Diarmaid Ferriter’s book Occasions of Sin – Sex & Society in Modern Ireland, takes a look at Irish society from the mid 19th century through a journey from sexual repression, moral hypocrisy, and legal double standards to the first decade of the 21st century when sexual freedom, open media, and individualism knock the whole notion of sex as a sin firmly on the head.
Ferriter chronicles the role of the Catholic Church, the shift in society from Victorian conservatism to hedonistic liberalism and the gradual voice taken by women and the gay community in order to force public acknowledgement of cruelty and injustice.
Two themes intertwine in the book. The first, more sinister, is the role of the political and justice systems which, in the early part of the 20th century, facilitated the incarceration of “fallen” women in order to remove them (and their temptations) from society. And later, were forced to face the inconsistency of sentencing as victims of sexual crime (such as Lavinia Kerwick, strove for justice, mainly through the media.
The second theme relates to public acceptance of sexual behaviour and the liberalisation of Irish society which, by the beginning of the 21st century, had taken a pendulum swing away from the covert behaviour and forced celibacy of post-famine Ireland.
Through these themes, the book interrogates the relationship between power and perceptions.
Launching the book, journalist and commentator, Fintan O’Toole said that “the book explores the shift between ideas of sex as private and personal on the one side and the creation of sex as a marker of public identity on the other.” He added that the book overturned some of his own perceptions. “We think of contemporary society as one that is saturated by sex to a degree that was not true before.
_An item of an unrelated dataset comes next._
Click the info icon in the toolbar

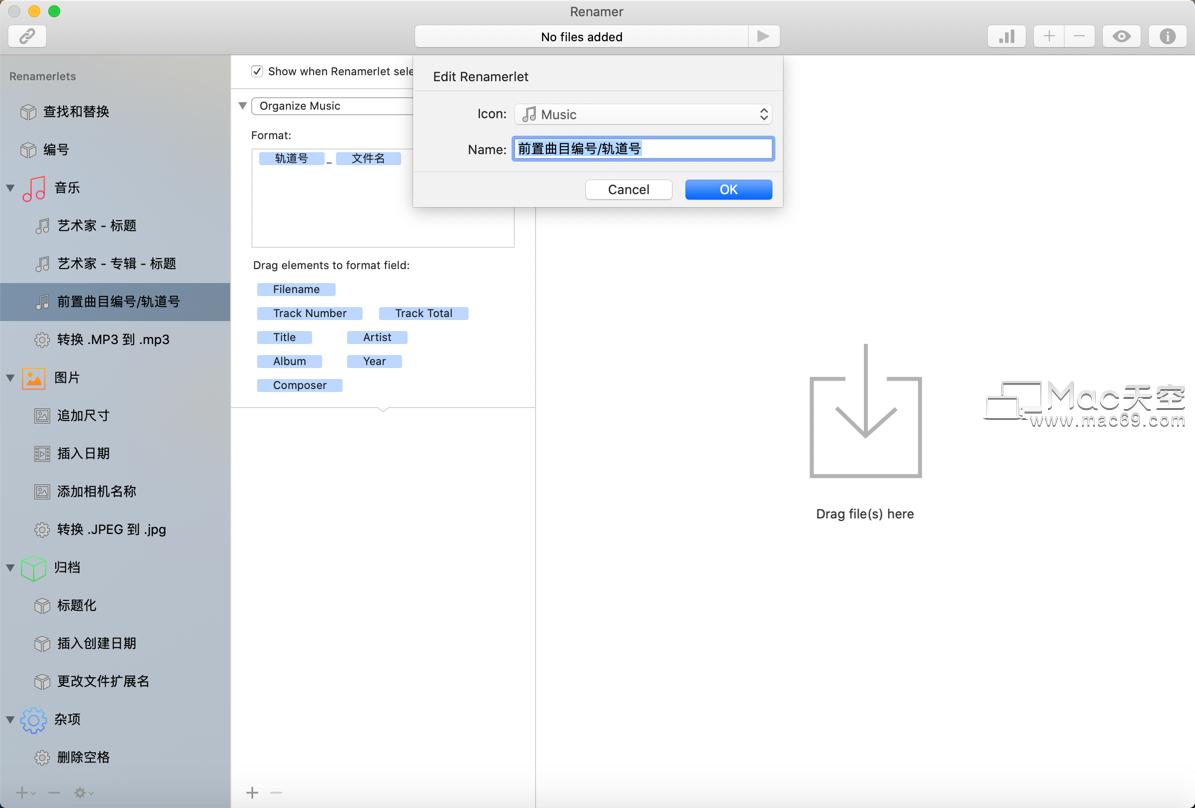pos(1166,36)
But when you look at the material in the way that Diarmaid Ferriter has done, and examine the way in which sexuality has been critical in both positive and mostly negative senses in determining public identity and shaping ideas of power, you realise that Ireland was much more saturated with the second kind of sex – the abstract kind of sex - then than it is now.
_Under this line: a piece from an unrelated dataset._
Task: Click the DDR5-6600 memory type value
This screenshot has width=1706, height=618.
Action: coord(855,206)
There is perhaps some sort of direct and inverse relationship between the degree to which sexuality is represented and discussed in public on the one side and the actual importance it has for the shaping of ideas about power and human relations and nationality on the other.”
Ferriter himself says that his book was researched and written during a time when it appeared that there was an unprecedented amount of sexual indulgence in Ireland. “By the beginning of the 21st Century, Ireland seemed to be in the throes of a delayed sexual revolution, as a country long accustomed to a strict policing of sexual morality had carnally come of age.” But, he points out, “if the infamous comment of Fine Gael politician Oliver J Flanagan, who announced on an Irish television programme in the early 1960s that ‘there was no sex in Ireland before television’ were true, this would be a much shorter book than it is.
The sexual history of Ireland is just as complicated and multilayered as the sexual history of many other countries. While acknowledging the influence of Catholicism and the ‘thematic of sin’, this book uncovers numerous discourses that were independent of, or in opposition to, the Church and shows that the State in its reports was not always just framing its observations or comments in the context of religious sensibilities. Issues such as the appropriateness of State intervention, civil rights, public health and living conditions also played their part.”
Comprehensive and thought-provoking, Occasions of Sin prompts the reader to reconsider contemporary perceptions of Ireland’s social history over the last century and to recognise that sexual behaviour wasn’t so different one hundred years ago but rather that public perception was controlled in order to hold power over the people.